Text passage →
┌──

The big one is point 4. I see a few ways around it:

  1. Something else that lets me capture a delta against the previous site content derivation. This could work, but might create long chains of dependencies in the store, as each deployed site content derivation would depend on the previous one. I don’t know how to achieve this. (Content would be deduplicated in an optimised store, so it’s fine from that perspective.)

These dependencies are not runtime dependencies, though, so you can GC the old stuff anyway.

Also, you can have a fixed-output derivation (build, checksum, reuse the same build process but with now-known output hash). Another derivation (via binary patching) will produce the same output path. Note that the binary-patching part is a build that will need to be done on the server (but the secrets are not necessary anymore by that point).

  1. Follow how the Nix does things; create multiple derivations and symlink everything together, so that only the new sub-derivations and a symlinks-only top-level need to be uploaded.

(probably there are more options)

Thanks for your help. Subderivations and symlinks sounds pretty promising, but I think I’m not understanding something about nix.

Suppose I have two versions C1 and C2 of my site content repo. The only changes are in markdown files, so the images and other media is unchanged.

└──

Raw data →
┌──

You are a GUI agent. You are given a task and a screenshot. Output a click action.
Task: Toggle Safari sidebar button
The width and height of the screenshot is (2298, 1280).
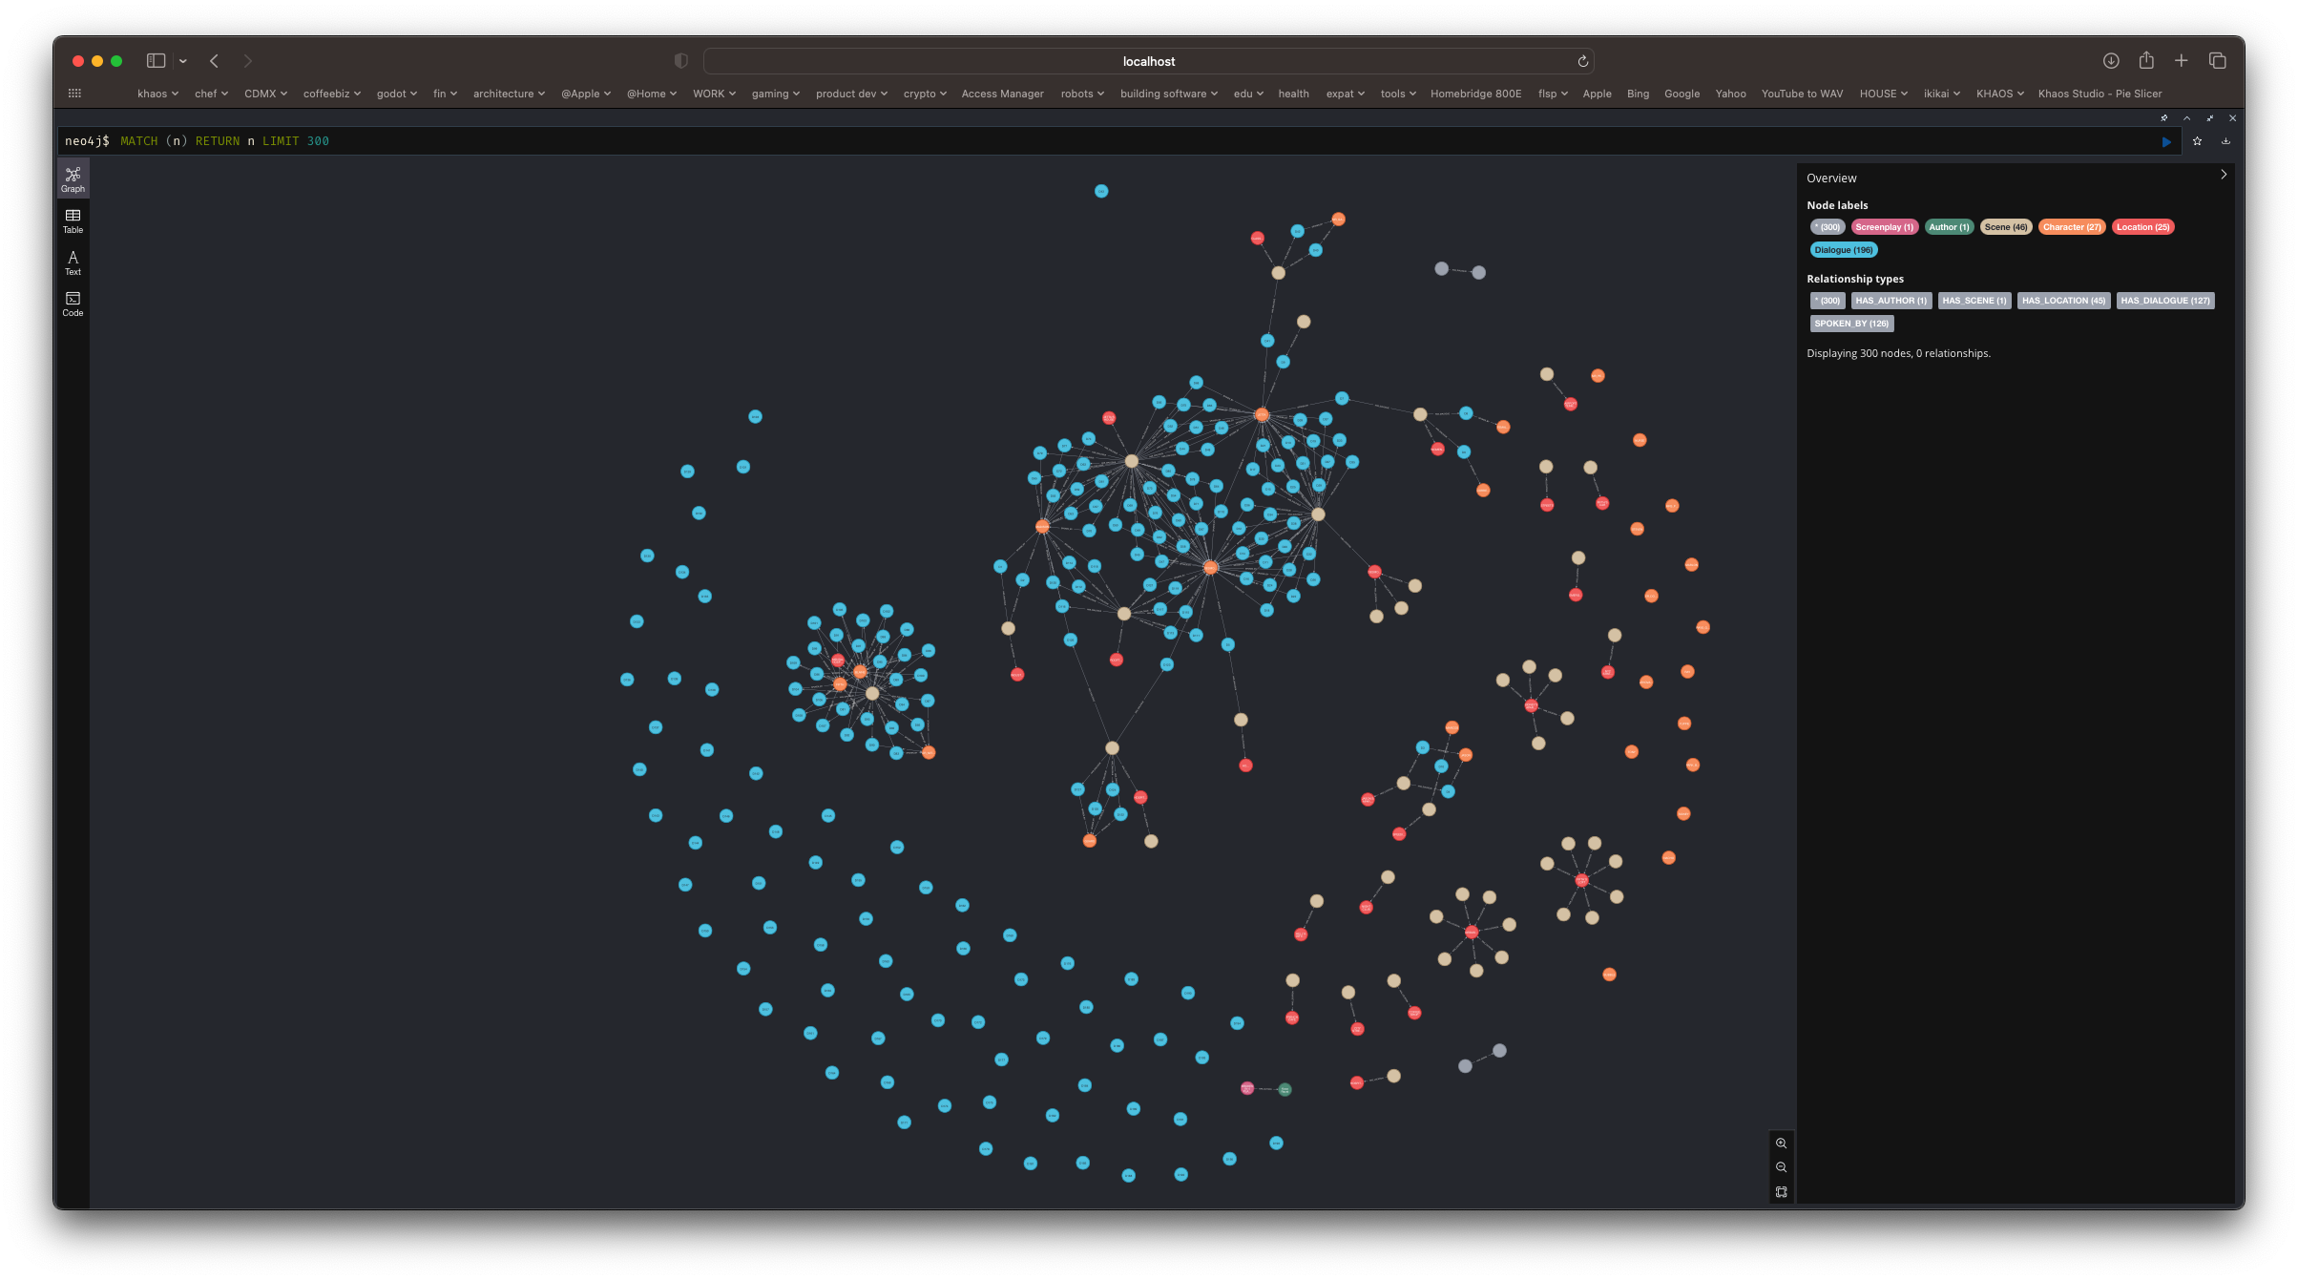[156, 61]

└──

Exercise → Copy out the part of the Nix deployment discussion that opens with the words "Also, you can" and closes with "by that point).", replacing "server" with "deployment host". The lines after the Nix deployment discussion are unrelated material.

Answer in full →
Also, you can have a fixed-output derivation (build, checksum, reuse the same build process but with now-known output hash). Another derivation (via binary patching) will produce the same output path. Note that the binary-patching part is a build that will need to be done on the deployment host (but the secrets are not necessary anymore by that point).